PS : je n'ai pas fait mon second billet sur la rentrée, j'attends d'avoir fait l'intégralité de mes classes vendredi soir.

Preuve de l'utilité de Twitter : le ZTE OPEN L ne sortira pas en France

mercredi 2 septembre 2015 à 17:00

Comme je l'expliquais l'un des intérêts de Twitter c'est de pouvoir interpeller les marques, les individus c'est certainement le réseau social le plus "populaire" dans le sens où l'on peut interpeller n'importe qui. Démonstration :

Comme vous pouvez le voir l'intéressé a fini par répondre à ma première demande, on va essayer d'avoir une réponse pour la suite mais concrètement il n'y aura pas de nouveau ZTE prévu pour Firefox OS à l'heure actuelle en France, à l'origine ce modèle étant pourtant prévu sur notre territoire. Vous noterez aussi pour ceux qui me suivent sur Twitter, bon allez je vous la refais pour les anciens, FOLLOW MOI SUR TWITTER, @cyrborne, JE TE L'ORDONNE, enfin pas trop non plus, vous savez qu'il n'est pas trop bon de me suivre ça dure pas longtemps, qu'il est nécessaire de faire preuve d'agressivité pour une question qui avait déjà été posée beaucoup plus poliment par d'autres personnes et moi-même. Une incitation en quelques sortes pour être agressif et violent, j'en prends note.

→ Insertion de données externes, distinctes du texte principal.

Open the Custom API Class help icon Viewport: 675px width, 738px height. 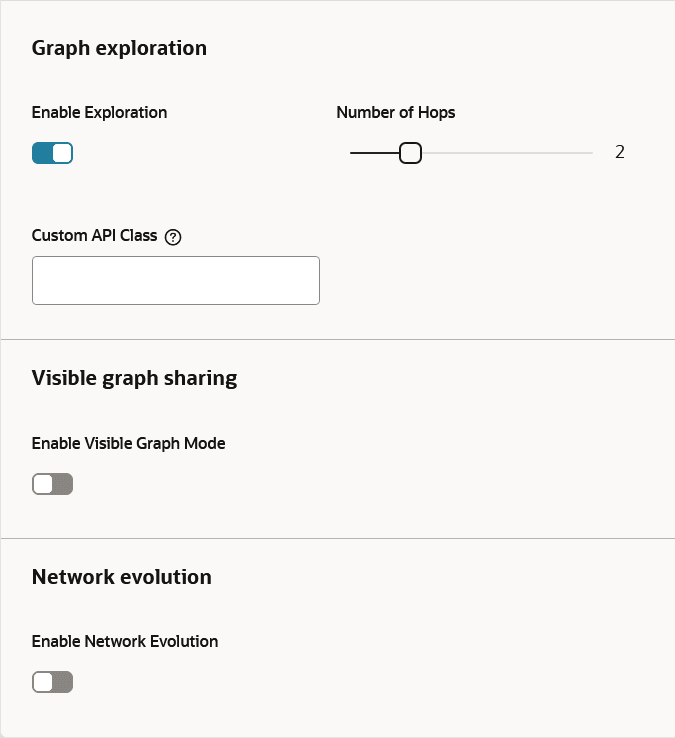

Si maintenant on regarde la situation des téléphones portables Firefox OS c'est catastrophique, j'évoquais dans un dernier billet le "pixi 3" d'Alcatel, il n'est vendu que sous Android. Il faudra donc faire preuve de débrouille pour trouver un modèle ailleurs et certainement en dehors de l'union Européenne, dire que Firefox OS est mort en France et peut être ailleurs est un pas que je ne franchis pas tout de suite, mais qu'on risque de franchir bientôt tous ensembles.

Portons peut être nos regards ailleurs, on commence à voir du Ubuntu Touch en entrée de gamme à 169 € et là on est bien loin des 50 € payés à l'époque pour l'OPEN C qu'on a intérêt à faire perdurer le plus longtemps possible. Il est réellement temps que Mozilla change radicalement sa façon de concevoir les choses, ne plus viser le partenariat avec les fabricants qui ne fonctionne pas mais bien de se lancer dans des roms compatibles avec le plus grand nombre de téléphone comme le fait cyanogenmod ou Linux pour les ordis. Continuer dans la même direction c'est plus que foncer dans le mur, c'est indescriptible.